简殊不紧不慢的去身后提了把椅子过来,还顺手从桌上拿了支毛笔。

        路之遥抿紧了唇看着他动作,身体几乎要僵硬住,攥着丝带的手如何都松不彻底,因为对方的要求,眼尾也已经逼出了薄薄的一层红。

        “少主…”

        嘴笨的人连开口求饶都不会,只能闷闷哑哑的再喊一声,简殊坐下,并不理会他的恳求,毛笔百无聊赖在手里转着,眼睛轻飘飘的落在他衣襟处。

        “敞开,不弄你,给我瞧瞧,一会出去吃早膳。”

        简殊的耐心会随着时间的流逝大打折扣,路之遥也没什么磨蹭的空间,踌躇一会还是把里衣重新打开了。

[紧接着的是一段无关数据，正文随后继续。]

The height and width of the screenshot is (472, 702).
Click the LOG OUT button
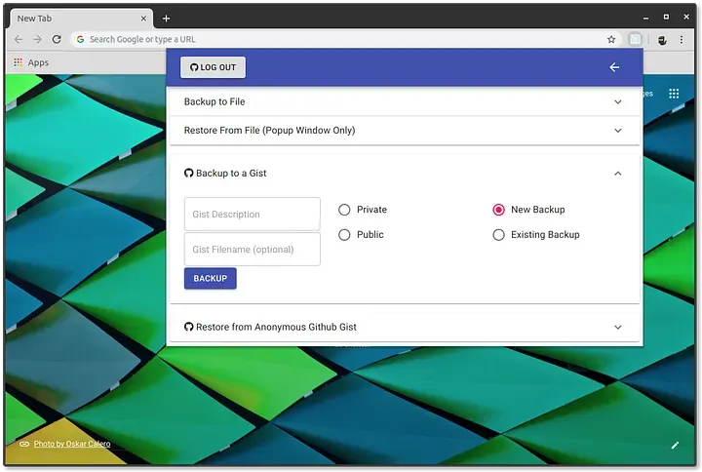point(213,67)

        颤颤胸乳裹上了一层厚厚红晕,被迫完完整整的展现在人面前。

        毛笔反握就是简易教鞭,简殊伸手点在他肩膀上,缓声开口道:“衣裳脱干净,手背到身后去,胸挺高。”

        青天白日,简殊开口半分不好意思都没有,路之遥却被人几句话撩拨的喘息声粗重起来,迟缓的开始照做。

        悉悉索索的布料声响,双手紧张的在背后交握,掌心都湿漉漉的。